Out of Their Weight Class – Women’s liberation came a long way in United States. We have women running Fortune 500 companies. Ruth Ginsberg is the second female justice on the U.S. Supreme Court. American ladies are in the Senate. Hillary Clinton is running and has a good chance to become the first female U.S. president.
As far as sports, the Williams’s sisters have reached amazing heights in professional tennis, UFC’s Ronda Rousey is more popular than any male fighter on the planet, but American ladies of boxing might as well live in the dark ages. Despite a much improved skill level, American women of the sweet science are not afforded many opportunities to make a living in the sport they love.
So what are the major challenges for female boxers?
“I believe recognition and respect,” said Crystal Morales, professional boxer who trains at the famous La Colonia gym in Oxnard, California:” We don’t get the same respect as men do in the ring.”
Twenty nine year old Morales (9-10-1, 2KO’S) grew up in a boxing family. Her father used to box and her uncle had a gym in Mexico. As a young girl Crystal used to get in trouble in school fighting, and once she almost got into a scuffle with a girl in front of her father. At which point her dad asked her “So you think you are tough?” and proceeded to take her to a boxing gym.

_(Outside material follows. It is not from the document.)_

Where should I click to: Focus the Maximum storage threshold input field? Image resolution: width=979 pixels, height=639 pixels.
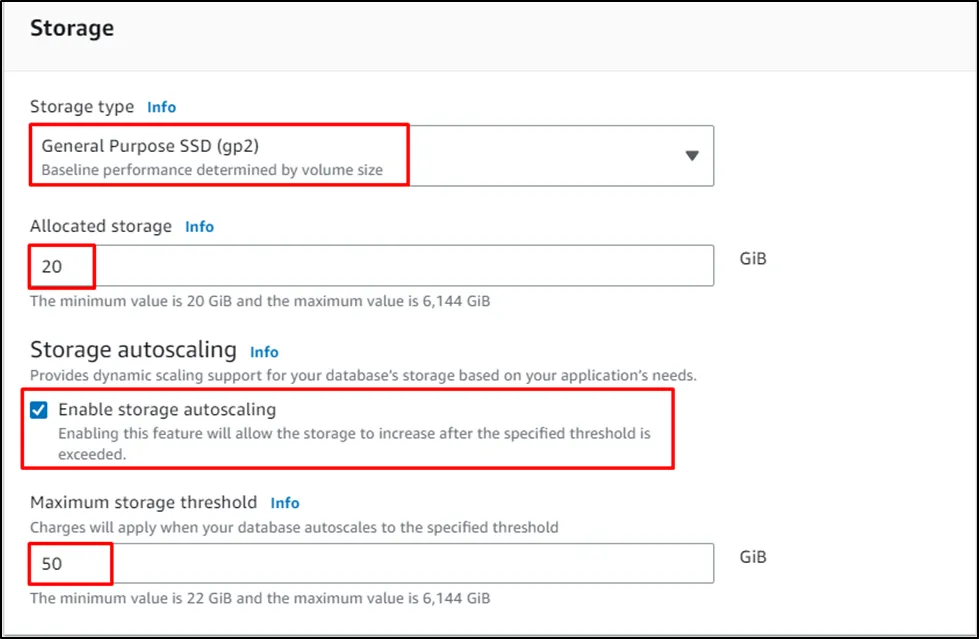pyautogui.click(x=370, y=564)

It happened to be La Colonia Boxing gym in Oxnard. Trainers Robert Garcia and Fernando Cervantes were there, as well as Robert’s father, “Grandpa” Garcia. They put Crystal in a ring with a girl to spar for one round. She asked for one more and then she wanted to know when to come back for training and she hasn’t missed a day of work since.
“It is very difficult to get a fight,” said Morales citing a variety of reasons including promoter’s attitude towards women’s boxing. Also there aren’t that many girls boxers, so at times they have to fight out of their weight class.
“There is the fight that I took in Washington with a girl who was 145,” said Morales who is a lightweight at 135 pounds. “Of course I was way lighter than that but I wanted to fight, I was hungry for a fight. When they offer us a fight we take it.”
Crystal was lucky to come away with a win that night. Another Southern California girl fighter, Kaliesha West wasn’t so lucky.
West who is also trained by her dad competes as a super bantamweight. Last year she went to Canada to face an opponent at 126 pounds. Kaliesha lost the fight.
“When it comes to fighting out of your weight class there’s nothing wrong. Had she been a 122 pounder it I would be able to move around her easier,” said West about fighting Olivia Gerula a featherweight in 2014. “But when they punch you can feel it. There is a big difference.”
Fighting above your weight class is dangerous and not just for women, but for men as well. I remember Arturo Gatti knocking out Joe Gamache in New York fifteen years ago. They fought at 140 pounds, but Gatti looked like the much bigger man. I thought Gatti killed his opponent when I watched the knock out. It was scary.
Decorated amateur star from East LA Seniesa Estrada got the highest praise from Roy Jones Jr. when she fought at the Forum last year.
“That girl can really fight,” said former pound for pound king, Jones Jr. Talented Seniesa hasn’t lost a fight. Maybe it is because her team doesn’t let her fight too much out of her weight category. But since turning pro in 2011 Estrada has only been able to get five fights.
Talented “Lady of Boxing” Ava Knight from Northern California is a flyweight. She has had to fight anywhere from 104 to 124 pounds to get in the ring. Couple of years ago she went to Mexico and fought below her weight class and took a loss.
One of the top female boxers in the world today, Layla McCarter, who is a lightweight, had to fight at 148 pounds in South Africa in 2012. That is two weight categories above her fighting weight. That is dangerous.
Is fighting outside your weight class a serious problem for women’s boxing? Yes, what are we doing about it? It is a very good question.
“It’s just something we have to do to stay active,” said Kaliesha West. “At the end of the day it’s about being smarter to walk away with the victory.”